RockAI’s challenge to Transformer began early in 2024, with the release of Yan architecture 1.0, after two years of exploration into architecture innovation. Transformer models face issues like data walls and computational dependence. They require massive data for pretraining, which is increasingly hard to obtain, and their inference demands high computing power, making deployment on low-resource devices difficult. Moreover, models cannot be easily updated once deployed, as techniques like quantization and pruning damage their ability to learn and adapt, locking their intelligence at deployment time.

To fundamentally solve these issues, RockAI started from scratch, exploring a non-Transformer, non-Attention architecture—Yan 2.0. They not only found effective technical solutions quickly but also achieved commercial deployment on limited hardware.

Yan 2.0 Preview: The World’s First Large Model with 'Native Memory'

The comparison chart below shows Yan 2.0’s performance against other architectures. Yan 2.0 excels in generation, understanding, and reasoning, demonstrating a significant advantage in efficiency and parameter utilization over mainstream Transformer models.

Of course, the real highlight is the “memory” feature. Recent papers, products, and discussions emphasize memory as a key shortcoming of current LLMs and a breakthrough for future AI applications. Imagine a talking Labubu with personalized memory that deepens over years of interaction, creating emotional bonds.

Currently, most industry approaches use external memory modules like long context windows or RAG (Retrieval-Augmented Generation). RockAI criticizes these methods because they treat memory as a sequence without a true sense of time, lacking genuine personalization. They believe that integrating native memory into the model itself, like Yan 2.0, is closer to biological memory, embedding knowledge directly into the neural network weights.

The diagram below illustrates Yan 2.0’s architecture, which uses a differentiable “neural memory cell” to store, retrieve, and forget information. This mechanism resembles the evolution from early machine learning to deep learning, where features are learned automatically, and models become end-to-end, without manual feature engineering.

At the scene, we experienced Yan 2.0’s native memory with a “learn-as-you-go” robot dog. After restarting the chat, it still remembered its learned actions and preferences.

Embedding memory into the model architecture transforms it from a temporary cache into a form of “intelligent accumulation” with a sense of time, personality, and context.

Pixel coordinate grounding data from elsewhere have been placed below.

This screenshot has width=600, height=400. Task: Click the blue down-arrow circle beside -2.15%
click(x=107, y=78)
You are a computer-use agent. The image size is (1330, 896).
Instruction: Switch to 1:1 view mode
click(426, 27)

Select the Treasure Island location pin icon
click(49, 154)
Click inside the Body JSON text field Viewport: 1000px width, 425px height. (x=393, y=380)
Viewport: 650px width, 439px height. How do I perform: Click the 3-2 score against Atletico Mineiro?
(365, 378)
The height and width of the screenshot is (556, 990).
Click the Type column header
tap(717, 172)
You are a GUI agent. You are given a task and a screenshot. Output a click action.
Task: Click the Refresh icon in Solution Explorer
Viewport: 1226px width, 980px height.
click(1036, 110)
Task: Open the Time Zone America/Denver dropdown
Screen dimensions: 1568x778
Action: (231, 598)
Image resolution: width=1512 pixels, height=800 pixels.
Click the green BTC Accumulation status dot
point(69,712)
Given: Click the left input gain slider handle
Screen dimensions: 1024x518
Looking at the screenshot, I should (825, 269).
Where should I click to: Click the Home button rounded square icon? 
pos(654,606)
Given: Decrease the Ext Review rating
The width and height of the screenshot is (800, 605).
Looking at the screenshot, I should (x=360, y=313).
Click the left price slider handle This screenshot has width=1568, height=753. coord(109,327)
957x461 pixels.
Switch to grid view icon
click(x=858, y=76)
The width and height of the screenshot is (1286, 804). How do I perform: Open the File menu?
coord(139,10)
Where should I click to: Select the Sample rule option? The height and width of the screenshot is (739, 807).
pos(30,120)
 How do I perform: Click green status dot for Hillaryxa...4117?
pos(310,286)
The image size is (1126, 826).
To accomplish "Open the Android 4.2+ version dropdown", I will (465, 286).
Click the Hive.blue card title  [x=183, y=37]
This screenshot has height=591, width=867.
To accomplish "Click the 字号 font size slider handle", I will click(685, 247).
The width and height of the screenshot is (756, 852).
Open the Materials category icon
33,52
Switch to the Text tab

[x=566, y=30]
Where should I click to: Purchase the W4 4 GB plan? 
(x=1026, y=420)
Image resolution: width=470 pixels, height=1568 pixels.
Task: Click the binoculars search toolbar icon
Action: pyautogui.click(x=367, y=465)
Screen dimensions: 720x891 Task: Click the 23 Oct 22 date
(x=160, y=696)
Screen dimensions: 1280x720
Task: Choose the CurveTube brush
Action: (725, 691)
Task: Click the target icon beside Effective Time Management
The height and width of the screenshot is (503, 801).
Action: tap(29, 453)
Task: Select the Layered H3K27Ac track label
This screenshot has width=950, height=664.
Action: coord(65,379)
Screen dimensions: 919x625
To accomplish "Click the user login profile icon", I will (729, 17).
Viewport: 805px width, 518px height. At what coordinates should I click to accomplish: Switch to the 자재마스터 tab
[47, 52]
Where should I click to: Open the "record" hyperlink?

This could revolutionize the current paradigm of massive data dependence, turning models into lifelong companions that learn and adapt locally, respecting privacy and enabling personalized, long-term interaction.

Such models could evolve into “digital brains” with perception, memory, and learning capabilities, fundamentally changing how devices serve users and how AI develops in the future.

Offline Intelligence: Enabling Every Device to Have Its Own Intelligence

Researchers like Yang Hu from RockAI emphasize that their goal is not just “edge AI” but “offline intelligence,” where models run entirely on local devices without internet connection, enabling autonomous learning and growth, akin to a child developing over time.

This approach contrasts with cloud-dependent models, offering long-term value and differentiation in hardware, as devices become capable of continuous self-improvement, which could lead to a new era of personalized AI devices.

RockAI’s vision is to create a future where every device has its own evolving intelligence, fostering a collective intelligence emerging from autonomous, self-learning units, ultimately aiming for artificial general intelligence (AGI).

In this long-term vision, the device’s value grows with its ability to learn and adapt, transforming from a static tool into a “digital brain” with perception, memory, and learning, capable of lifelong development.